Ketiga, ini yang terpenting, jadikan liburan sebagai ajang heart to heart, hati ke hati antara anak dengan orang tua. Masa libur sekolah bisa jadi masa tenang yang tepat untuk mendekatkan anak dengan keluarga. Jadwal liburan yang dirancang bersama keluarga bisa memperkuat hubungan emosional antar anggota keluarga. Kapan lagi ada momen yang “agak” panjang antara orang tua dengan anak. Libur sekolah memberikan ruang dan kesempatan lebih ketimbang saat momen Lebaran, atau momen natal, untuk orang tua bercengkerama dengan anak. Dari hati ke hati, orang tua bisa menjadi teman bicara anak, untuk mau bercerita, sehingga porsi dengan handphone, smartphone, main game yang menguras tensi orang tua, berubah menjadi momen yang didambakan anak, yakni perhatian dan kasih sayang orang tua, yang mana semakin anak tumbuh besar, perhatian dan kasih sayangnya berbeda saat mereka masih kecil.

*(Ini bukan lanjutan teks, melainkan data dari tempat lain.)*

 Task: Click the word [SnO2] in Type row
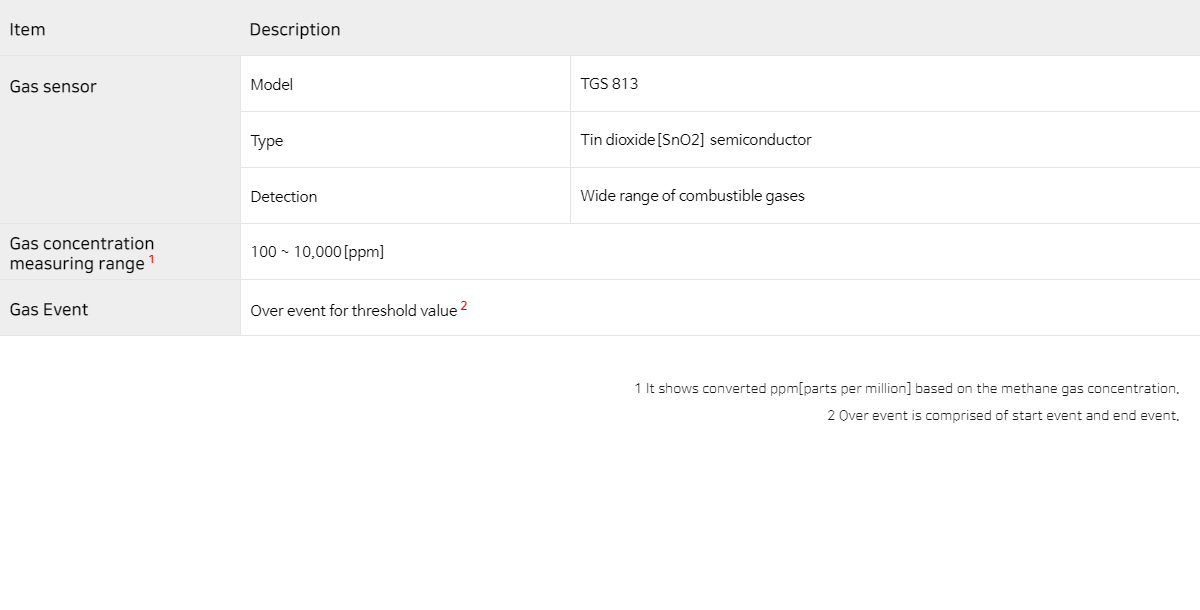tap(681, 140)
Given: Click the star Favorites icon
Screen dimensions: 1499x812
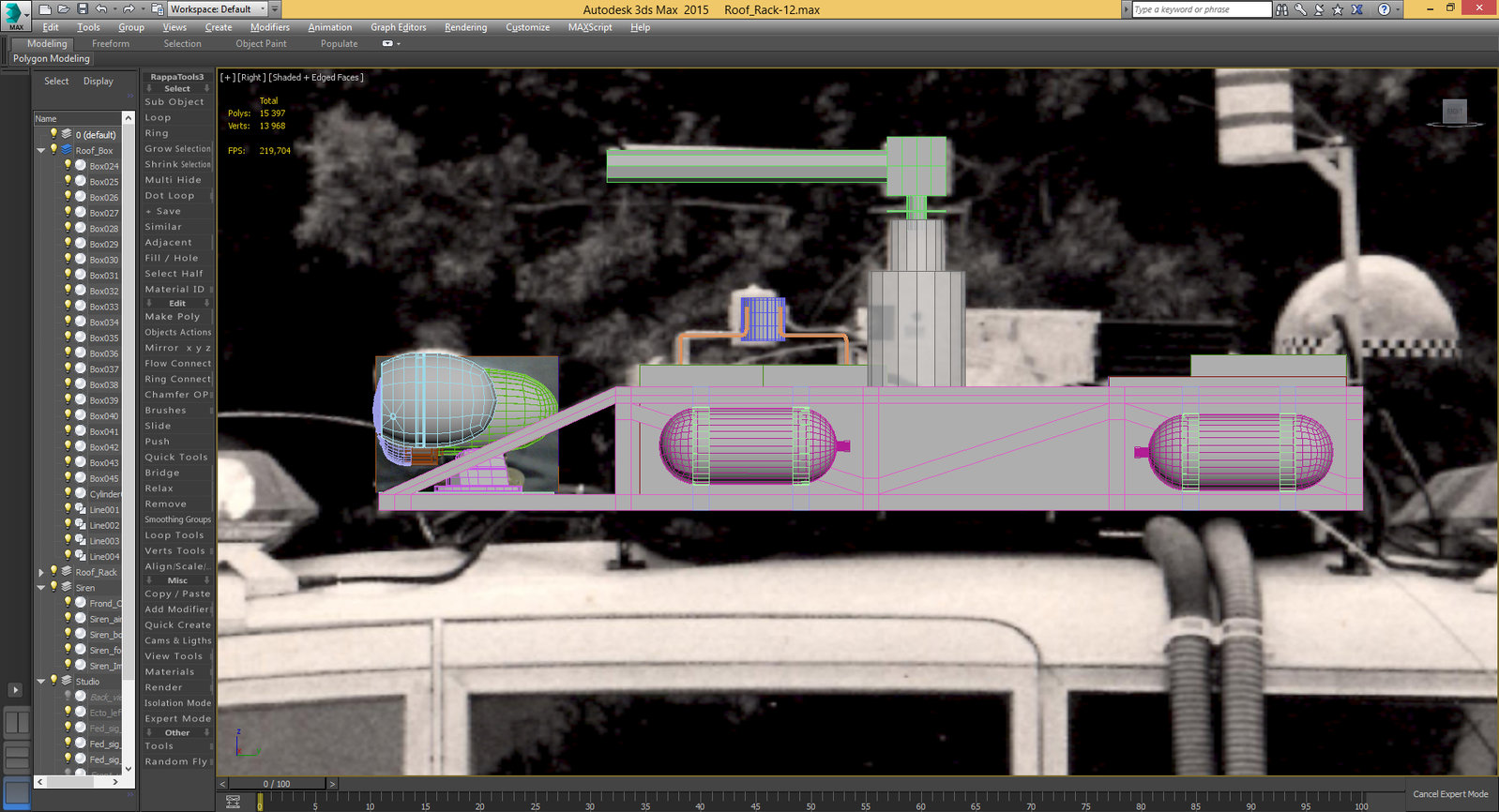Looking at the screenshot, I should click(x=1338, y=9).
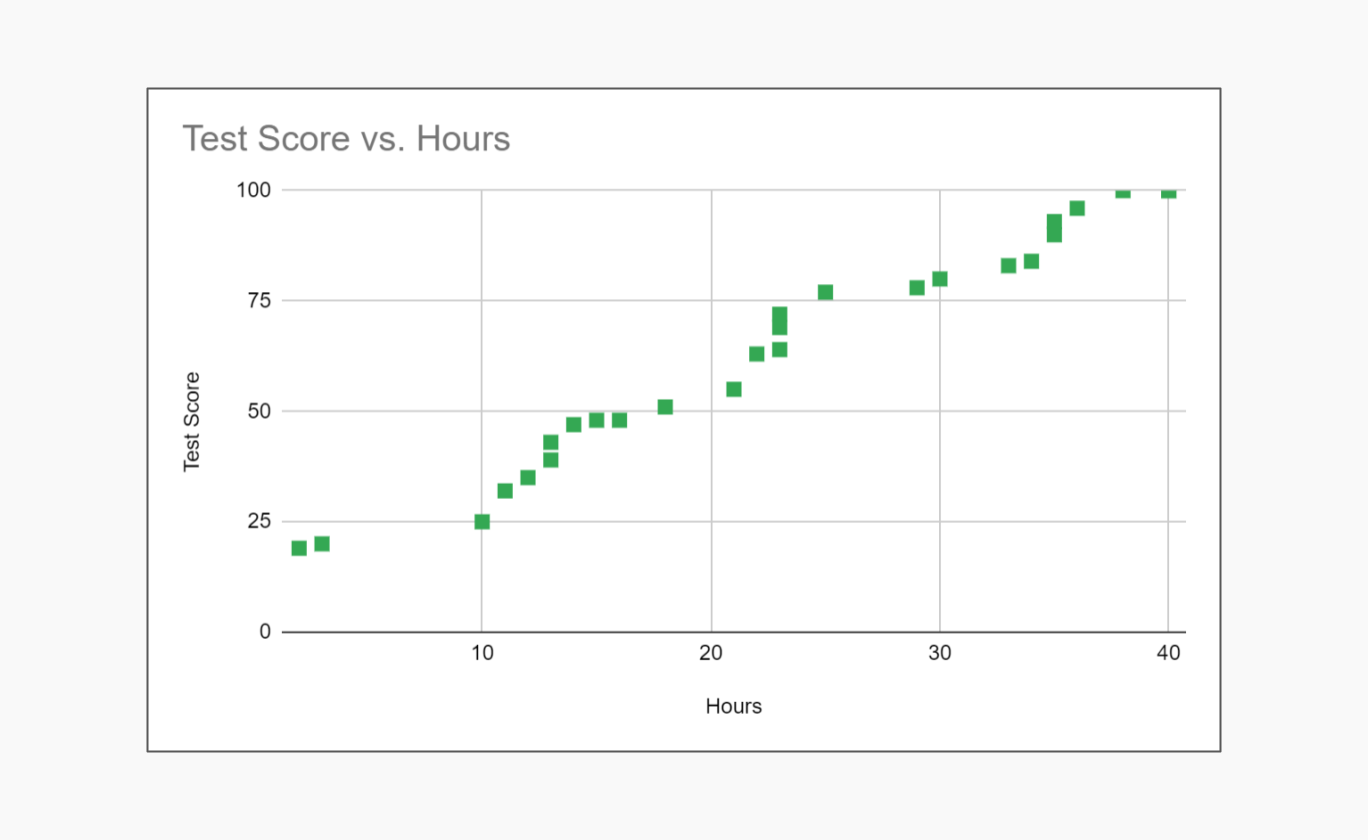Click the 0 label on the vertical axis

click(266, 632)
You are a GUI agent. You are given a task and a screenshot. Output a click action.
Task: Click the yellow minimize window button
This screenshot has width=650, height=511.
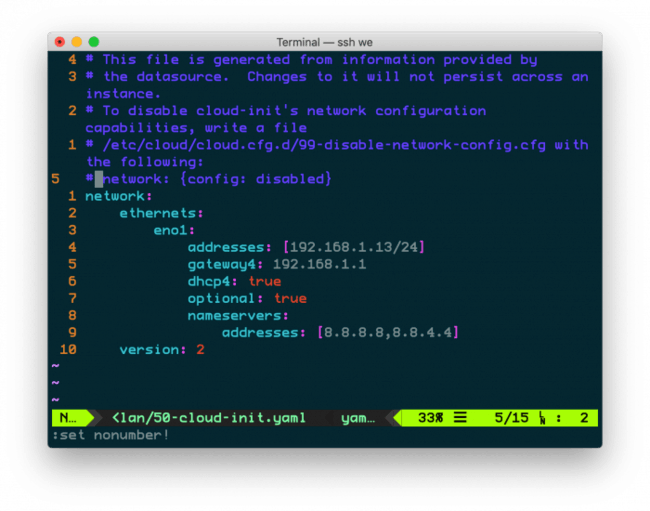coord(77,42)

Bukan malah membiarkan anak asyik dengan dunianya sendiri, ujung-ujungnya dimarahin seharian hape terus, seharian main di luar terus. Perlu sentuhan orang tua saat libur sekolah.

Transisi ke Sekolah

Akhirnya, jika libur sekolah ada kurikulumnya, ada agendanya, ada tujuannya, ada kegiatannya, maka bisa membantu masa transisi dari libur sekolah berada di rumah ke kembali belajar di sekolah. Aktivitas ringan tetapi menyenangkan, membahagiakan, dan tetap menstimulasi otak bisa membantu anak tidak kaget saat kembali ke rutinitas sekolah. Merancang masa liburan dengan kurikulum ringan yang kaya makna bukan berarti menambah beban anak. Justru sebaliknya, ini adalah cara lembut untuk menjaga semangat belajar, mengasah keterampilan hidup, dan memastikan bahwa saat kembali ke sekolah, mereka siap baik secara mental, emosional, maupun sosial, untuk kembali menjalani rutinitas belajar di sekolah. Mari jadikan liburan anak lebih berfaedah dan tidak lewat begitu saja. Semoga. (*)

 

 

© Copyright @2025 LIDEA. All Rights Reserved.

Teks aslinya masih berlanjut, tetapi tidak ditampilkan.